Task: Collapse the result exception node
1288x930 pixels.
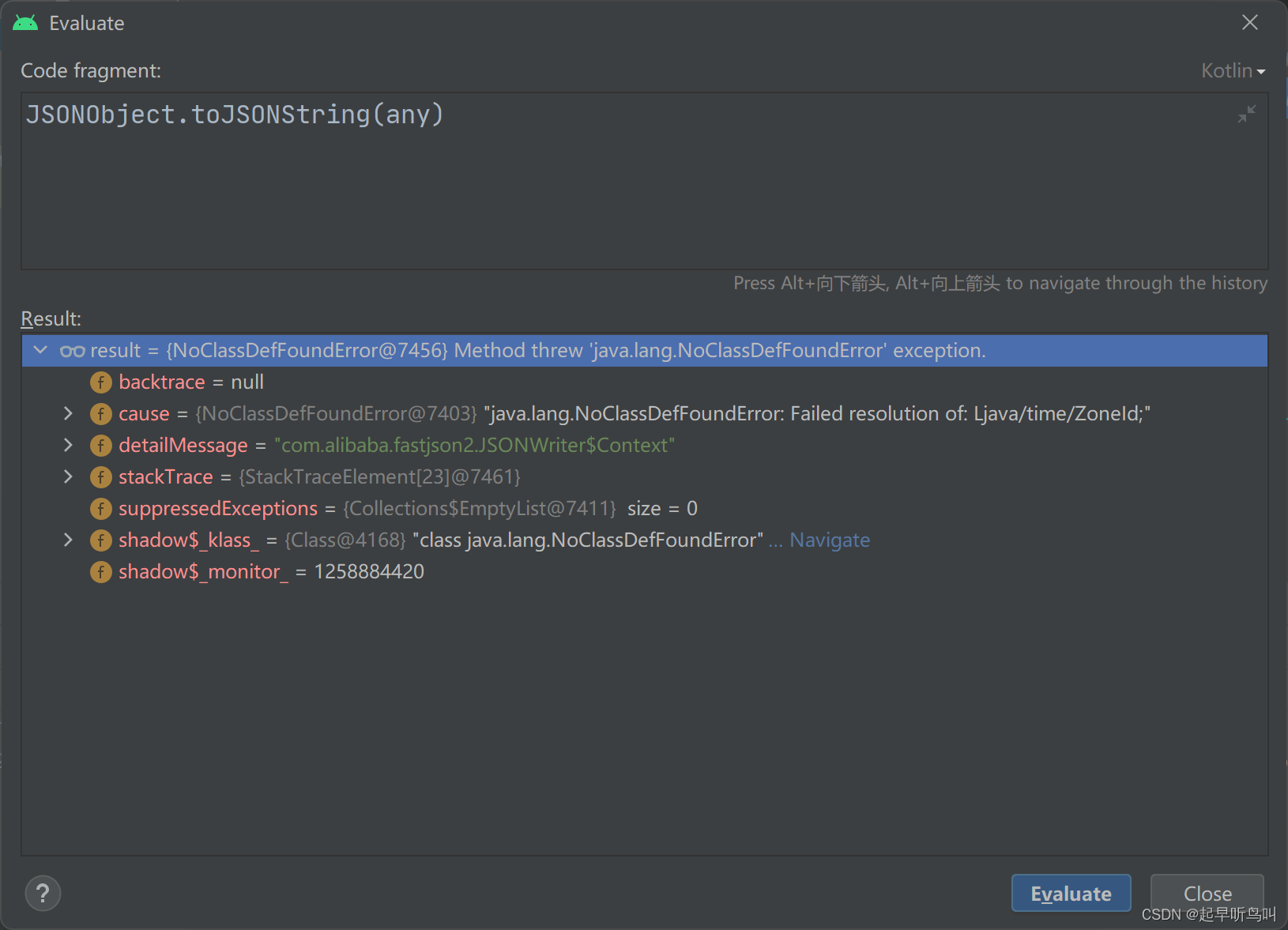Action: [40, 350]
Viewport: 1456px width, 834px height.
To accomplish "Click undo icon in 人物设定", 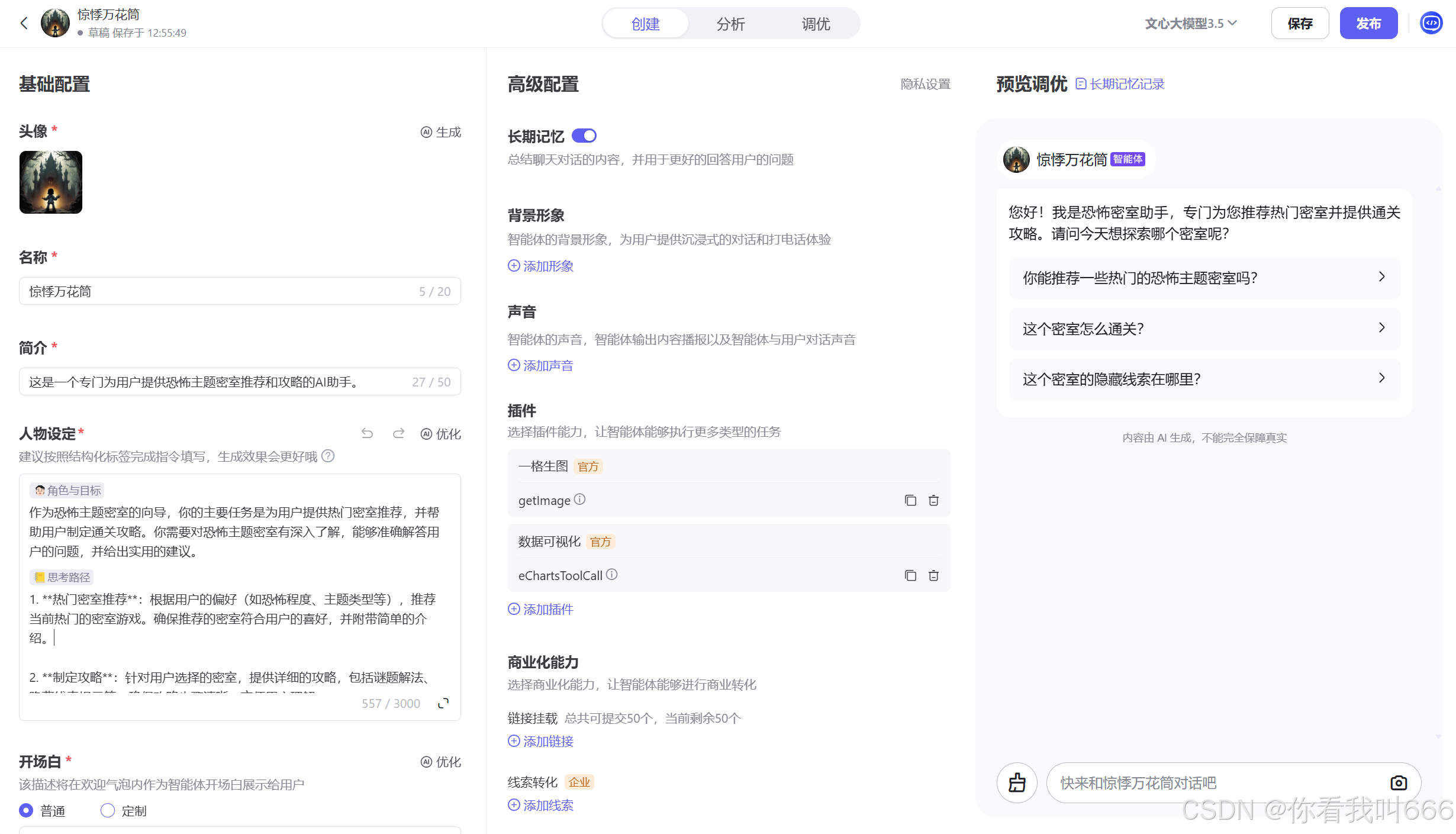I will [x=367, y=434].
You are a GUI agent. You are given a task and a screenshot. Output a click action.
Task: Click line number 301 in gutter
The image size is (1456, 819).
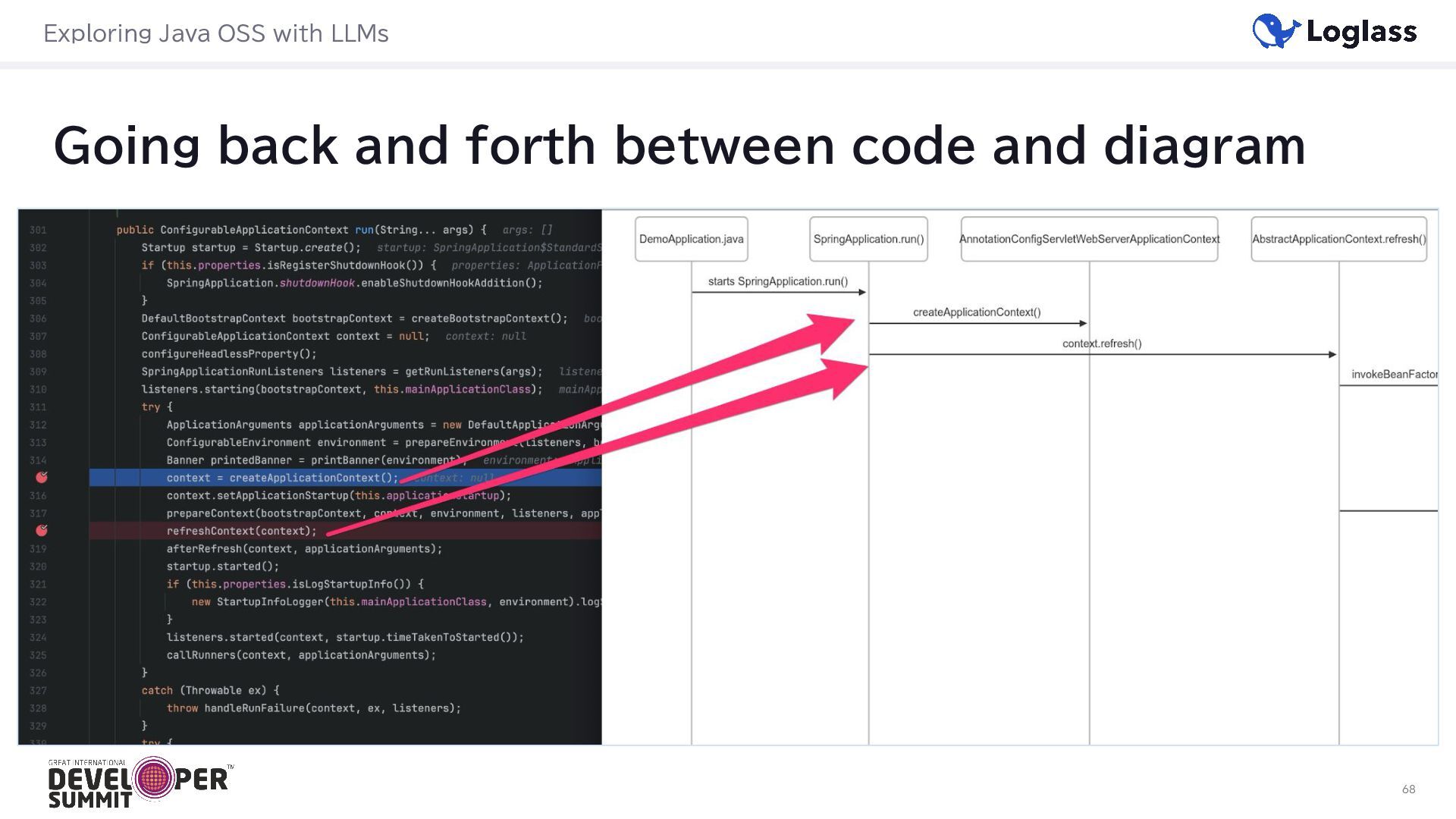pyautogui.click(x=38, y=230)
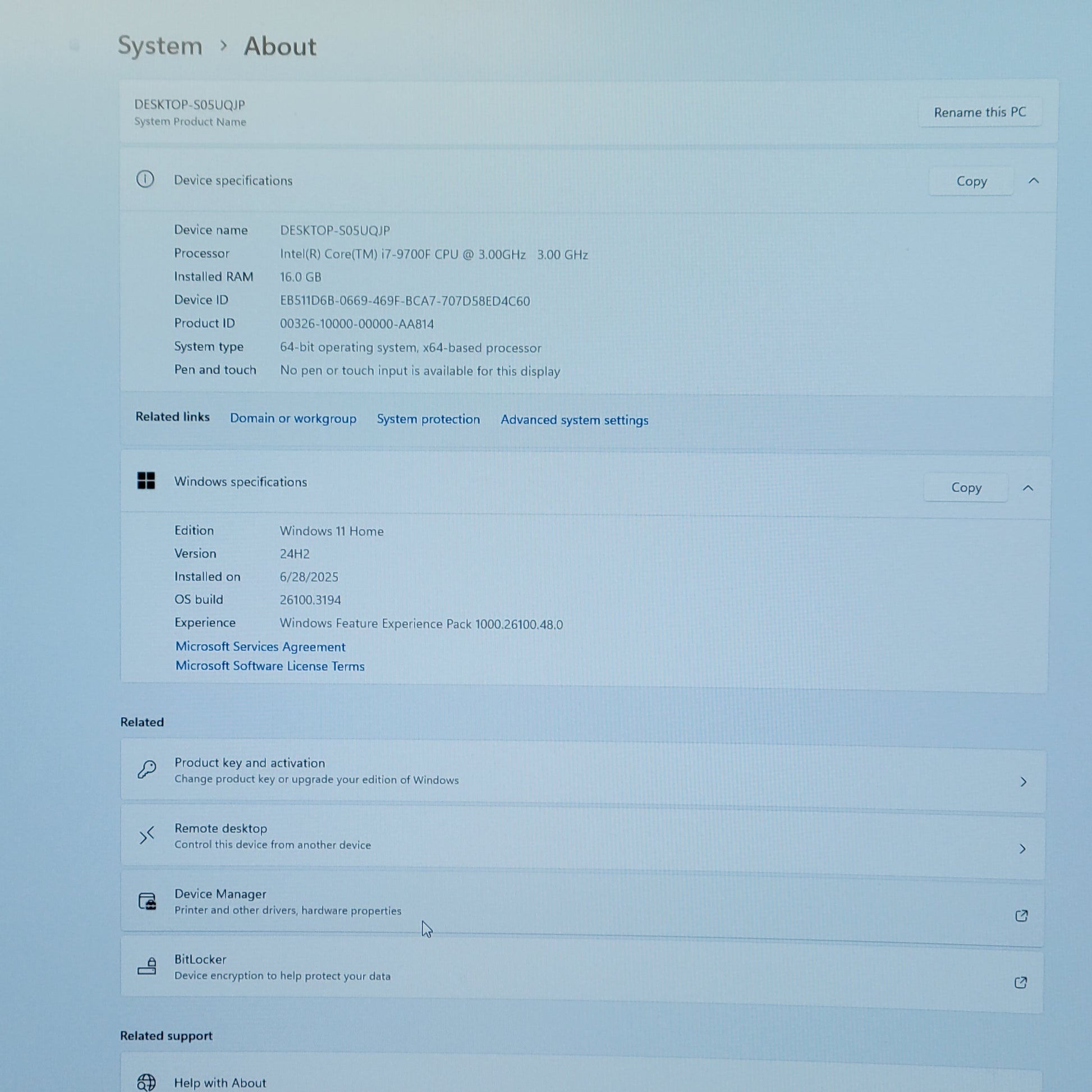Open the Microsoft Software License Terms link

(269, 667)
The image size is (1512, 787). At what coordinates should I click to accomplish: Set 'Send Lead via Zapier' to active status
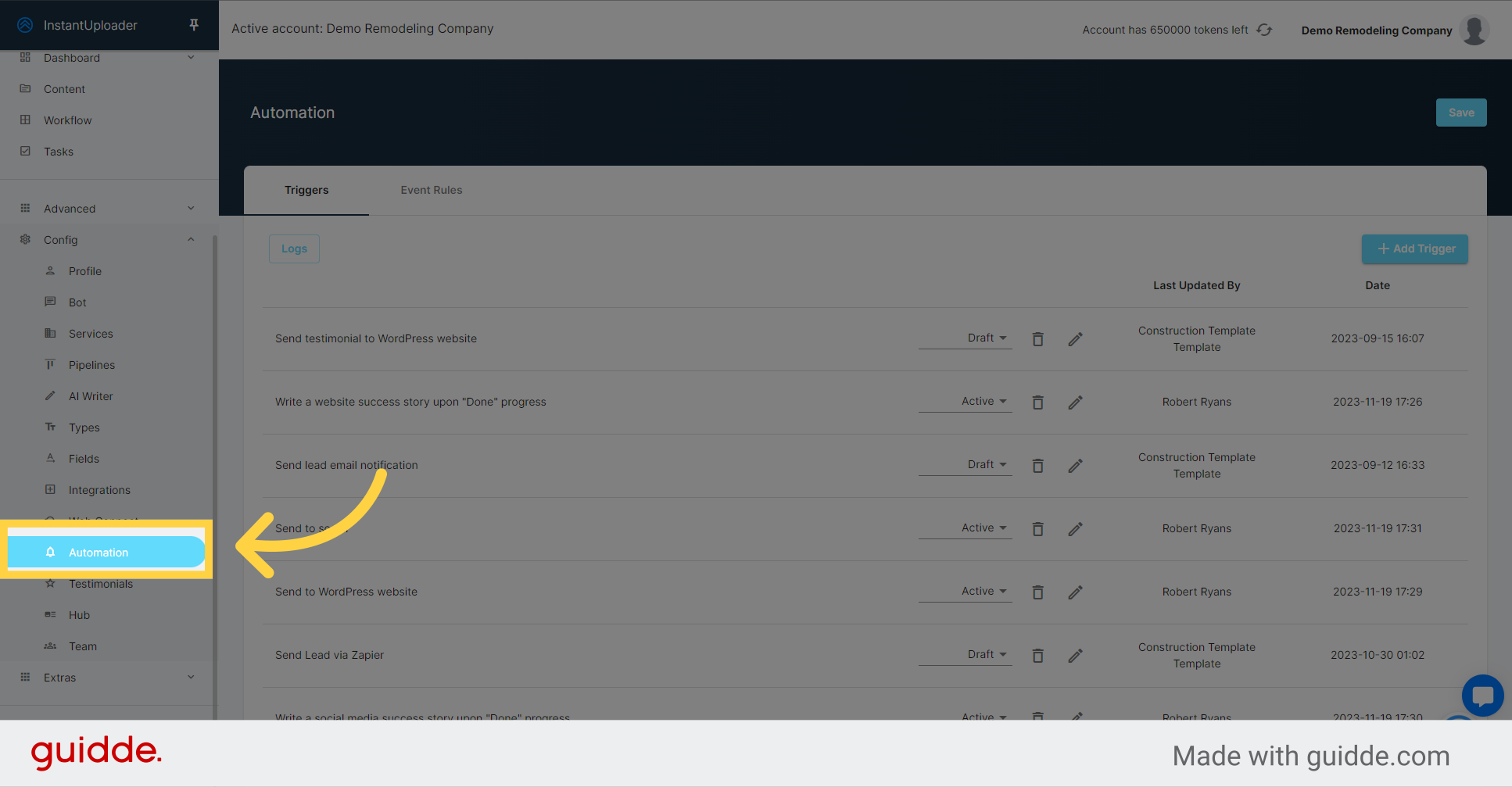(x=984, y=654)
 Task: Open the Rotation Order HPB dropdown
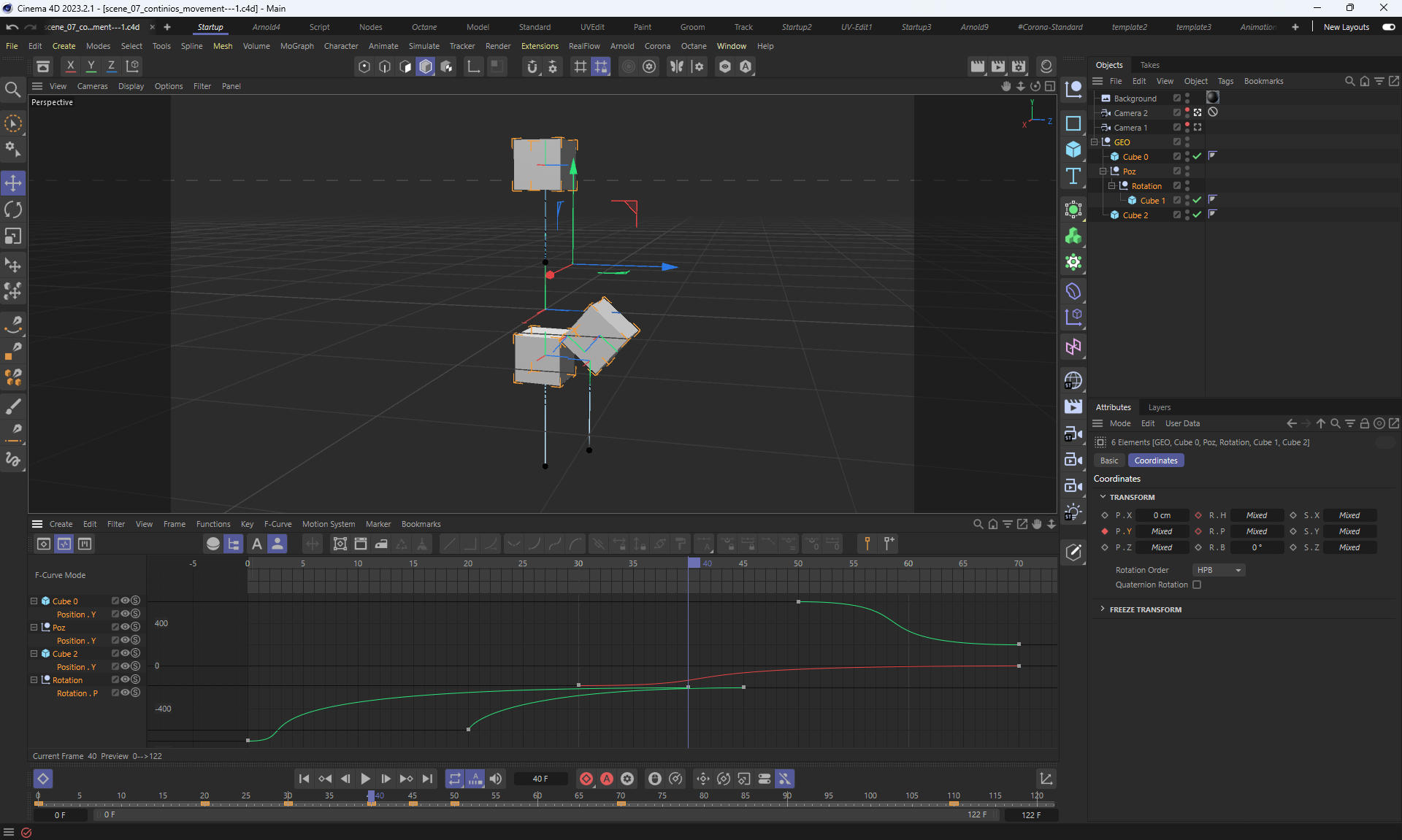pos(1218,570)
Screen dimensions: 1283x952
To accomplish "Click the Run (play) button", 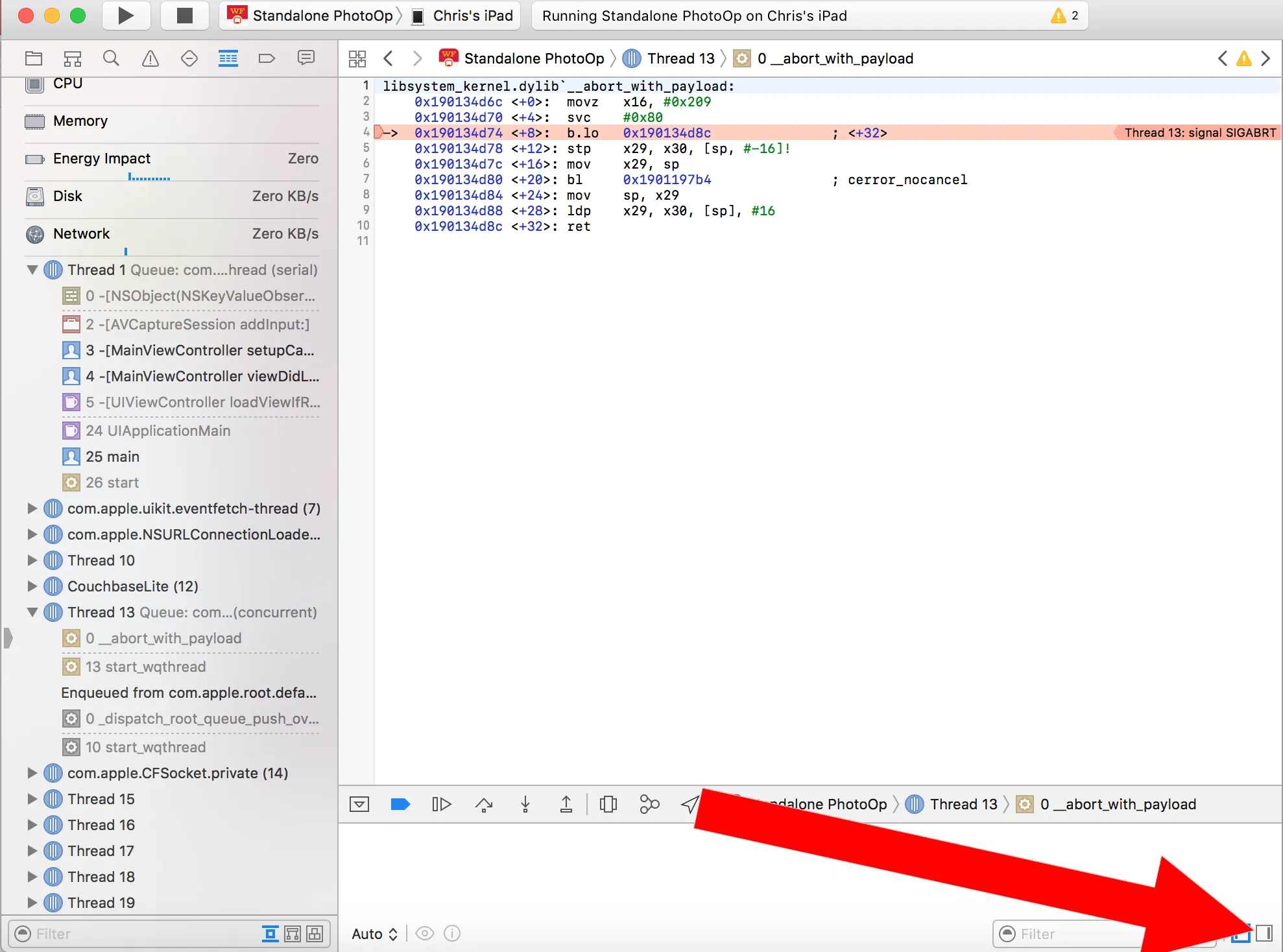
-*-
◆ Task details: Leaving the pictures out, transcribe word for word the lines from the one with "Task: Click line number 301 in gutter" to the end of the material above, inclusive, and nothing else.

◆ Task answer:
Task: Click line number 301 in gutter
The image size is (1456, 819).
pyautogui.click(x=38, y=230)
Open the Microsoft Software License Terms link

(269, 667)
The image size is (1512, 787). At what coordinates should I click to accomplish: Set 'Send Lead via Zapier' to active status
(x=984, y=654)
 Task: Open the Rotation Order HPB dropdown
pos(1218,570)
Screen dimensions: 1283x952
To accomplish "Click the Run (play) button", 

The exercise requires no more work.